TASK REQUIREMENTS -> Exact copy, pictures excluded: the lines from the one containing "Given: Focus the" to the end of the listing.

=== Section Start ===

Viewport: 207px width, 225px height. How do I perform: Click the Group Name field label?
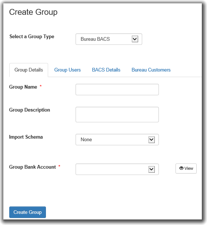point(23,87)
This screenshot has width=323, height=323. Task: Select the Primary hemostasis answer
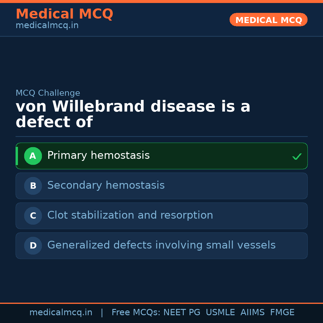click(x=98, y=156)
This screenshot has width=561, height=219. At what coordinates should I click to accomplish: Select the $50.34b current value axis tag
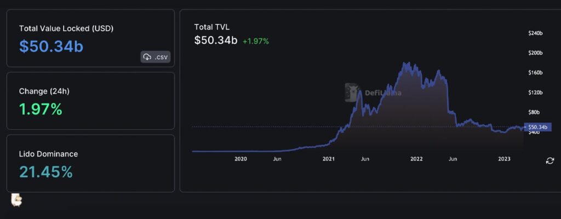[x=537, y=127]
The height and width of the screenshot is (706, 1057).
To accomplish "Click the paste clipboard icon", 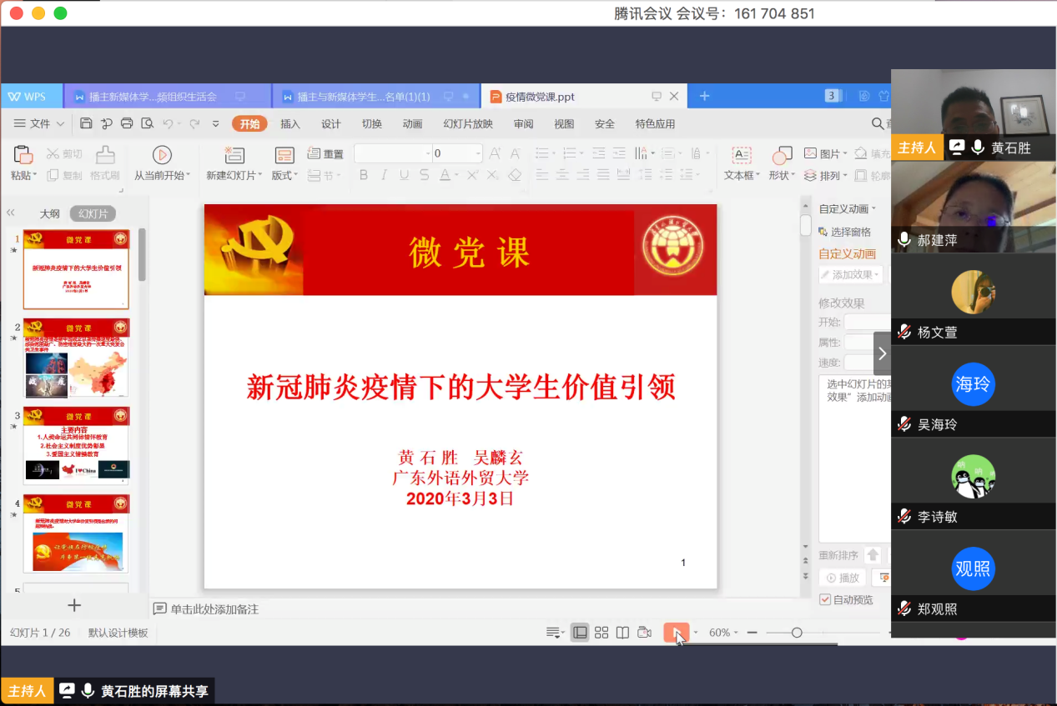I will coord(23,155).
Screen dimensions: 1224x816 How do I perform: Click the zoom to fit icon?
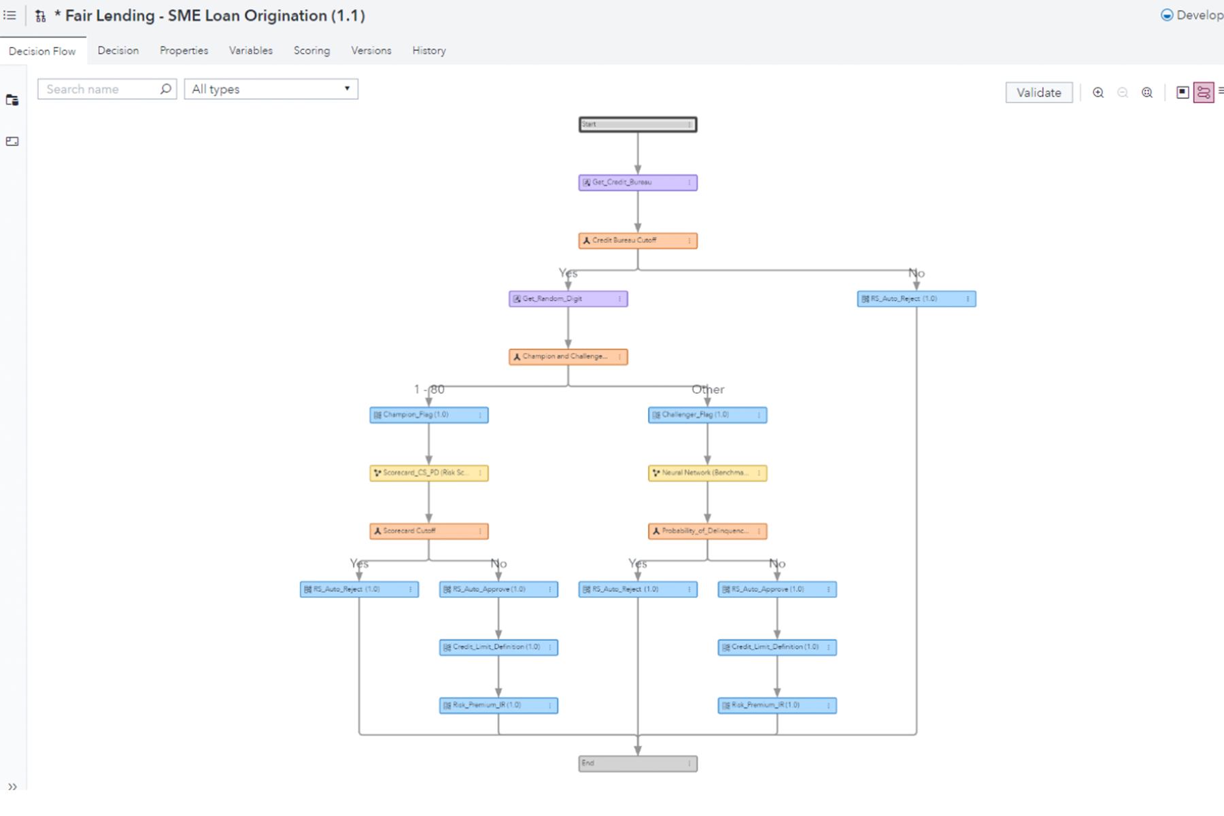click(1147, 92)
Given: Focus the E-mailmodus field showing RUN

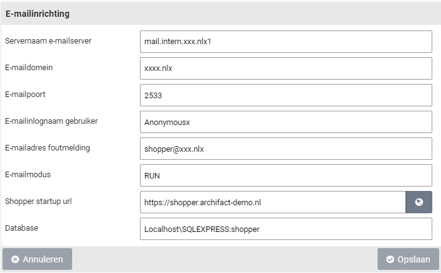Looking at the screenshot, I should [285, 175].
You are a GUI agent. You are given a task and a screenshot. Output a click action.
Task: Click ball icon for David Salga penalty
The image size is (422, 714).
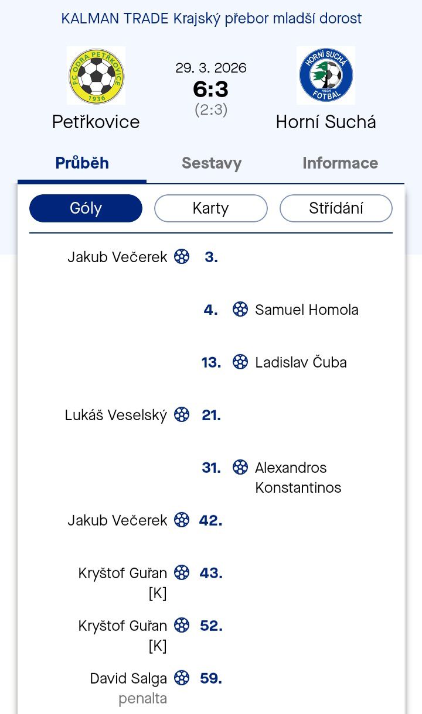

=== Section End ===

SOLUTION FOR THIS EXERCISE ->
Given: Focus the E-mailmodus field showing RUN

Looking at the screenshot, I should [285, 175].
You are a GUI agent. You are given a task and a screenshot. Output a click action.
Task: Click ball icon for David Salga penalty
The image size is (422, 714).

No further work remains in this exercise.